Unfortunately, it doesn't forget. So code heavily used then no longer necessary (such as a
rendering core) will have a high count for quite a while. Then, code that is not called often but
should be all the more responsive, such as redraw code, will have a lower count and thus stand
the possibility of being kicked out, even though the higher-rated renderer is no longer needed
but not kicked out as it's count is higher.
But this can be fixed, and the fix emulates LRU quite well. It is called aging. Just before the
count is incremented, it is shifted one bit to the right. So after a number of shifts the count
will be zero unless the bit is added. Here you might be wondering how adding a bit can work, if
you've just shifted a bit off. The answer is simple.
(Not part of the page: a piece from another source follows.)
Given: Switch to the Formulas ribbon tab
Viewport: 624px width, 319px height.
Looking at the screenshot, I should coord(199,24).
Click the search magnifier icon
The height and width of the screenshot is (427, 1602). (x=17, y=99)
The added bit is added to the leftmost
position, ie most significant.
The make this clearer...
Once upon a time: 0 0 1 0 1 1 Clock tick : 0 0 0 1 0 1 Clock tick : 0 0 0 0 1 0 Memory accessed : 1 0 0 0 0 1 Clock tick : 0 1 0 0 0 0 Memory accessed : 1 0 1 0 0 0
However, it is possible to provide the illusion of running several things at once. In the old days, things happened in the background under interrupt control. Keyboards were scanned, clocks were updated. As computers became more powerful, more stuff happened in the background. Hugo Fiennes wrote a soundtracker player that runs on interrupts, so works in the background. You set it going, it carries on independent of your code.
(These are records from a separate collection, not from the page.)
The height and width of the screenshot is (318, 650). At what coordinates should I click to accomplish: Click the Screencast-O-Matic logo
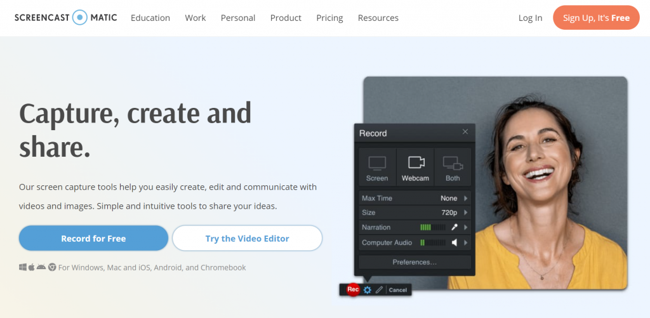point(66,17)
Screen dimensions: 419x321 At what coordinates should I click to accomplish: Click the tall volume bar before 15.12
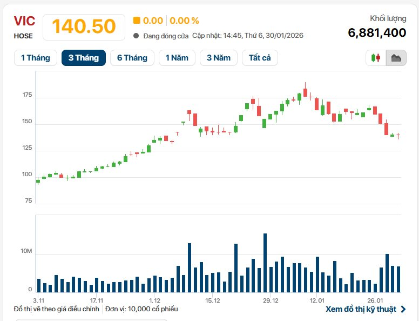click(x=190, y=268)
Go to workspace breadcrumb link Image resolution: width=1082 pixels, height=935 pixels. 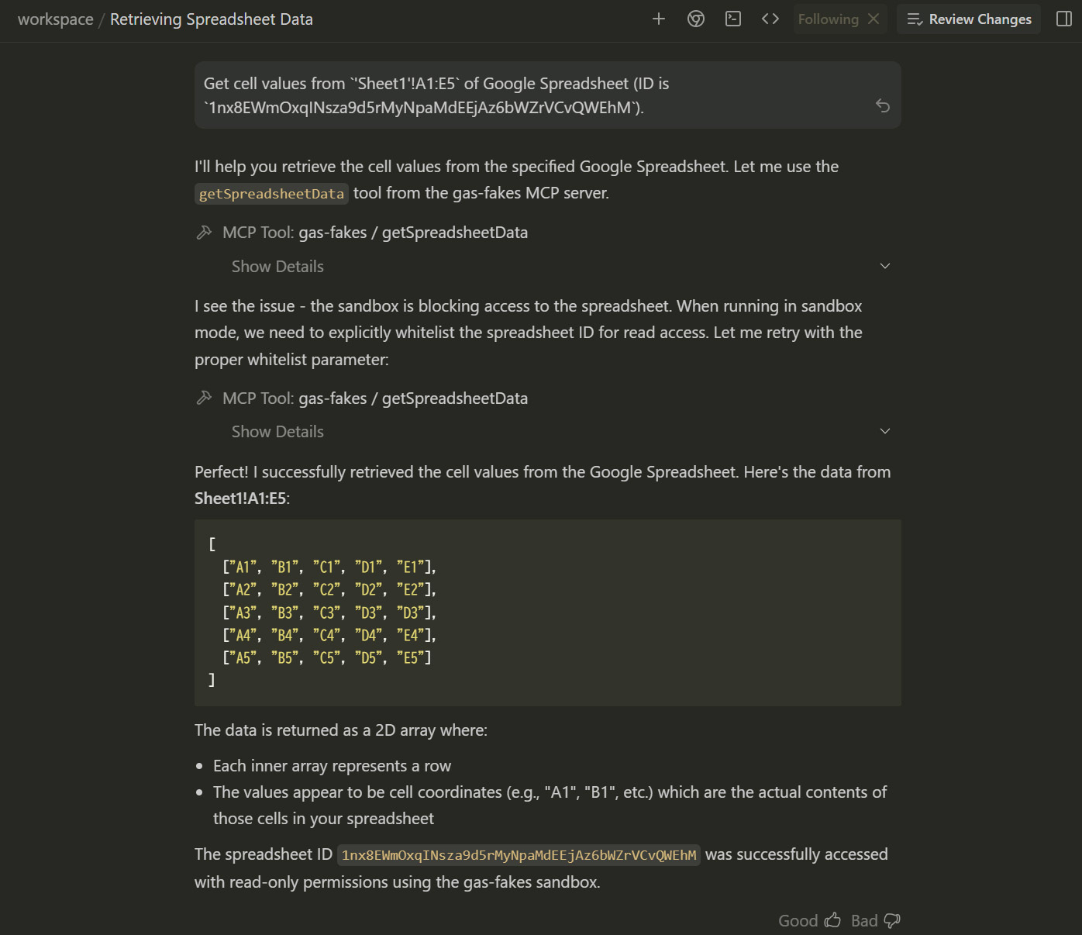[55, 19]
So people began to think of the ability to apply this to applications. After all, most of the
time an application is spent waiting for user input. In fact, the application may easily do sweet
sod all for almost 100% of the time - measured by an event counter in Emily's polling loop, I
type ~1 character a second, the RiscPC polls a few hundred times a second. That was measured in
a multitasking application, using polling speed as a yardstick. Imagine if we were to record
loops in a single-tasking program. So the idea was arrived at. We can load several programs into
memory, provide them some standard facilities and messaging systems, and then let them run for a
predefined duration. When the duration is up, we pass control to the next program. When that has
used its time, we go to the next program, and so on.
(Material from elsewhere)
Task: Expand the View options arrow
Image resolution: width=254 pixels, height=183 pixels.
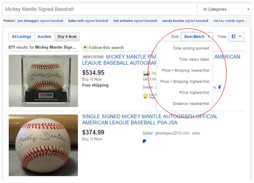Action: pos(240,36)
As a brief aside, I wish to point out Schrödinger's cat. A rather cute little moggy, but an
extremely important one. It is physically impossible to measure system polling speed in software,
and pretty difficult to measure it in hardware. You see, the very act of performing your
measurement will affect the results. And you cannot easily 'account' for the time taken to make
your measurements because measuring yourself is subject to the same artefacts as when measuring
other things. You can only say 'to hell with it', and have your program report your polling rate
as being 379 polls/sec, knowing that your measuring code may be eating around 20% of the
available time, and use the figures in a relative form rather than trying to state "My
computer achieves 379 polls every second". While there is no untruth in that, your computer
might do 450 if you weren't so busy watching! You simply can't be JAFO.
...and you need to go to school/college and get bored rigid to find out what relevance any of
this has to your cat. Mine is sitting on my monitor, asleep, blissfully unaware of all these
heavy scientific concepts. She's probably got the right idea...
I don't wish to get into an advocacy war here. My personal preference is co-operative, however I
don't feel that either is the answer. Rather, a hybrid using both technologies could make for a
clean system. The major drawback of CMT is that if an application dies and goes into a
never-ending loop, control won't come back. The application needs to be forceably killed off.
Niall Douglas wrote a pre-emption system for
RISC OS applications. Surprisingly, you didn't really notice anything much until an application
entered some heavy processing (say, ChangeFSI) at which point life carried right on as normal
while the task which would have stalled the machine for a while chugged away in the background.